■ **Given data**
╔══
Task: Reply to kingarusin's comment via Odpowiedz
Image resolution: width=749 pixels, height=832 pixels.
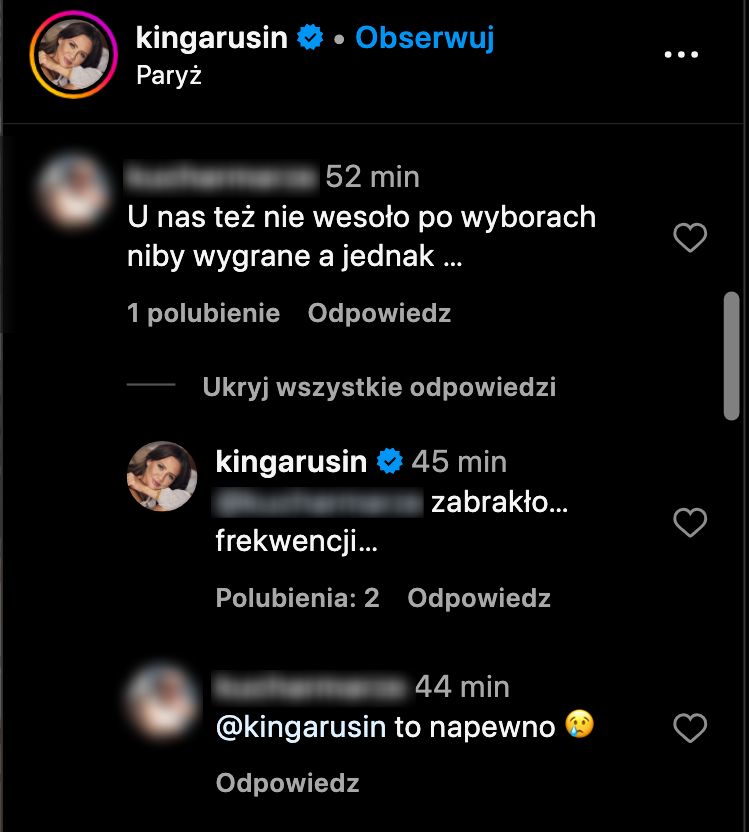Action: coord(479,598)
╚══
╔══
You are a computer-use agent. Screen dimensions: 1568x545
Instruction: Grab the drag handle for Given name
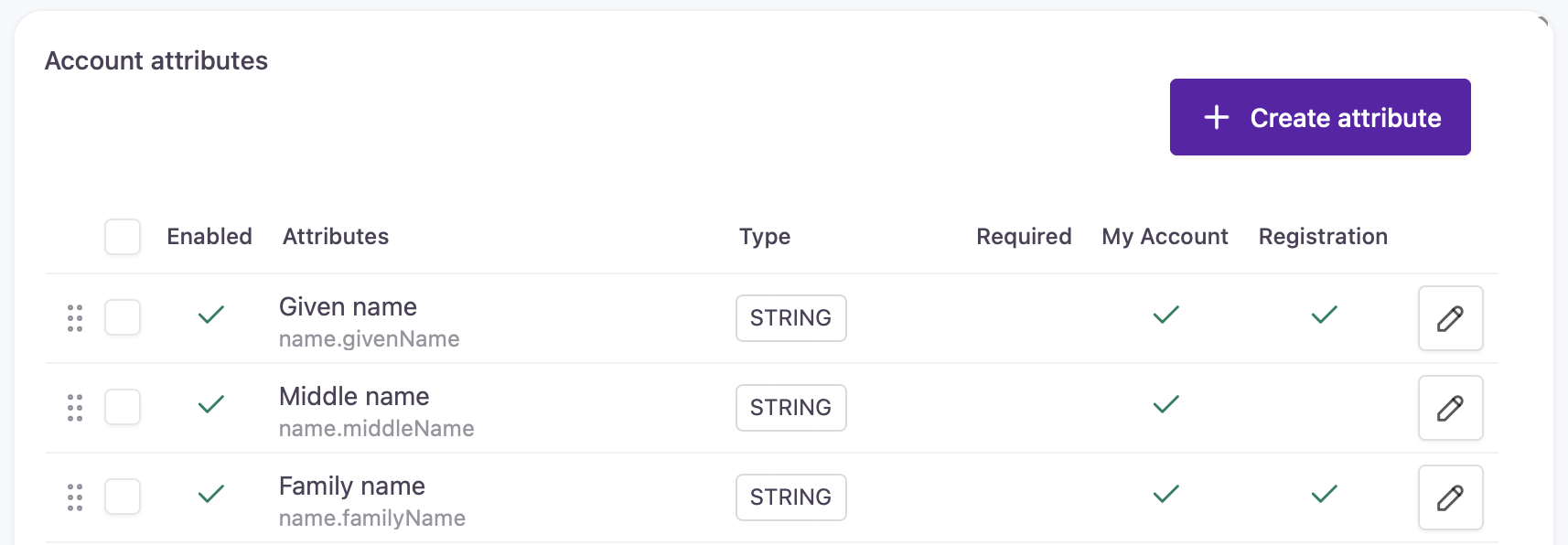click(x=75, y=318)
╚══
Reproduce the part of the records that opens with the line containing "Task: Reply to" and closes with the line containing "Action: coord(479,598)", including both of those lines, and leave the pictures out of your answer.

Task: Reply to kingarusin's comment via Odpowiedz
Image resolution: width=749 pixels, height=832 pixels.
Action: coord(479,598)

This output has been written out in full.